Raising the price and taxing the fire out of tobacco products is not going to stop anyone addicted to nicotine. I myself was addicted for many years, but haven't had a smoke in 30 years, or do I want one.

Back in the early 70's a company named Laredo marketed a cigarette machine and kit that allowed everyone to roll their own, so they didn't have to pay that exorbitant .50 per pack. Outside the USA those same Cigs went for .23 per pack, so with a little fancy 'rithmatic, it can be estimated that they were already marked up times 2+. The Laredo machine caused some unexpected results that were many times quite humorous, but that’s another story.

I feel just as strongly as any non-smoker about the smell and dangers of cigarette/cigar/pipe smoke.

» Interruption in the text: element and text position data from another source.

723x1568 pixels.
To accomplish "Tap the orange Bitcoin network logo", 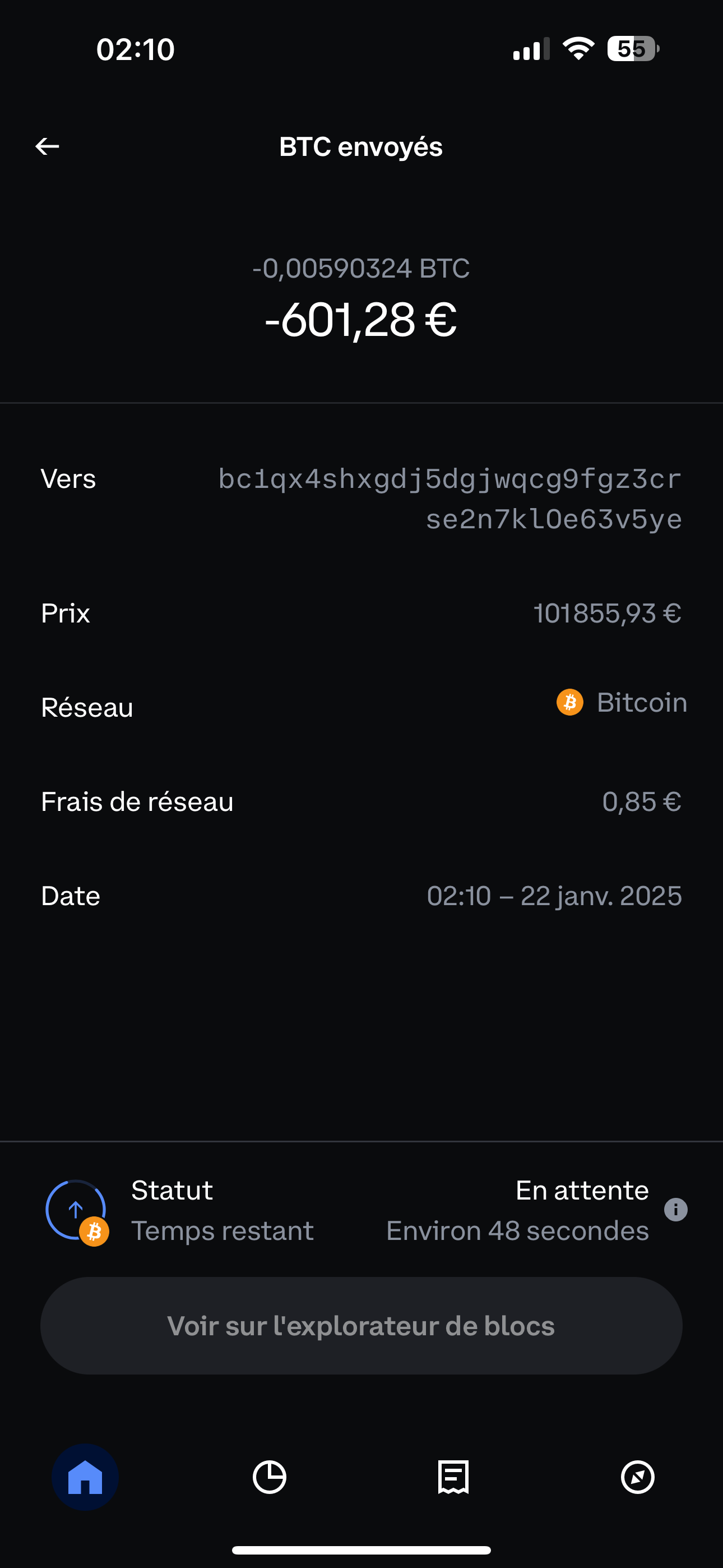I will [569, 703].
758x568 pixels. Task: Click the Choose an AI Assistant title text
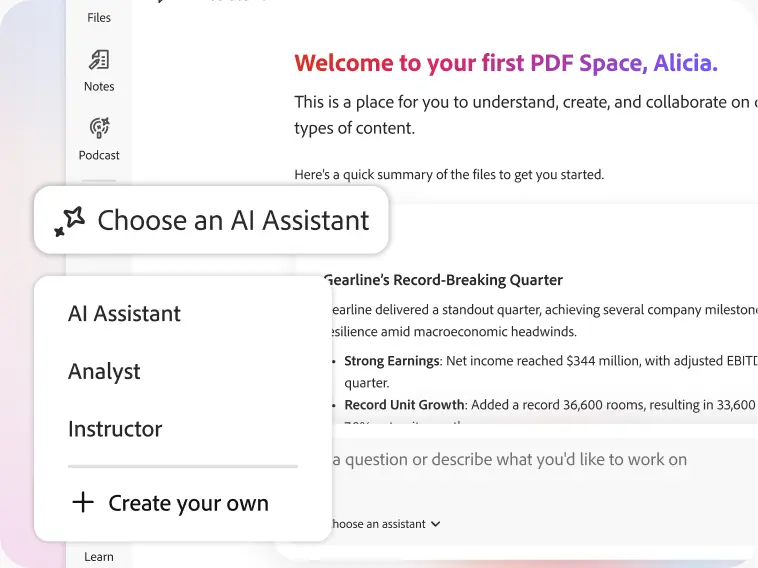click(233, 221)
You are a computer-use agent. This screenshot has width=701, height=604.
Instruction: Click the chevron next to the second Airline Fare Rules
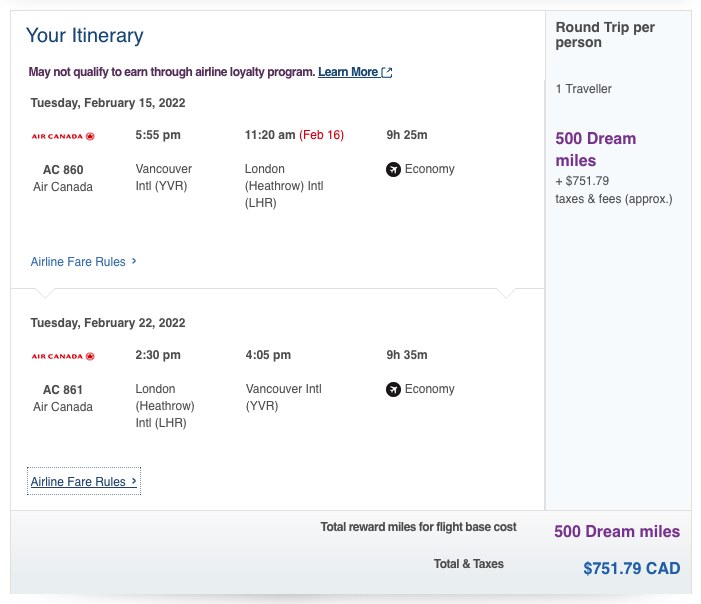pos(134,481)
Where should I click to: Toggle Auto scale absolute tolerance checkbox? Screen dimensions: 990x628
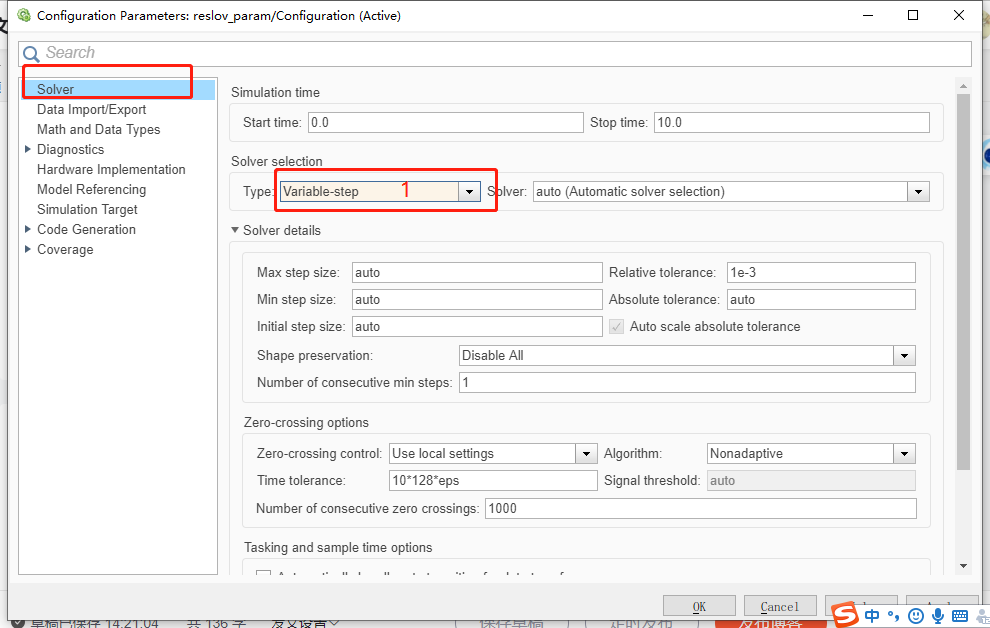click(x=616, y=326)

Smokers know that smoking has no benefits. It's very expensive, it makes you and everything you come in contact with stink, you can't go anywhere without your smokes and lighter, it is dangerous to your health, you are an outcast everywhere because you smoke and the newest bad thing added to the list is it causes hypothermia on cold days! Smokers live for that smoke right after they eat, because that's as good as a cigarette tastes anytime.

Drunken smokers occasionally light the filtered end and find out later they smoked more than their daily allotment, because the next day they have sore throats. Check their shirts and there's burn marks and holes...also in the car and on the couch.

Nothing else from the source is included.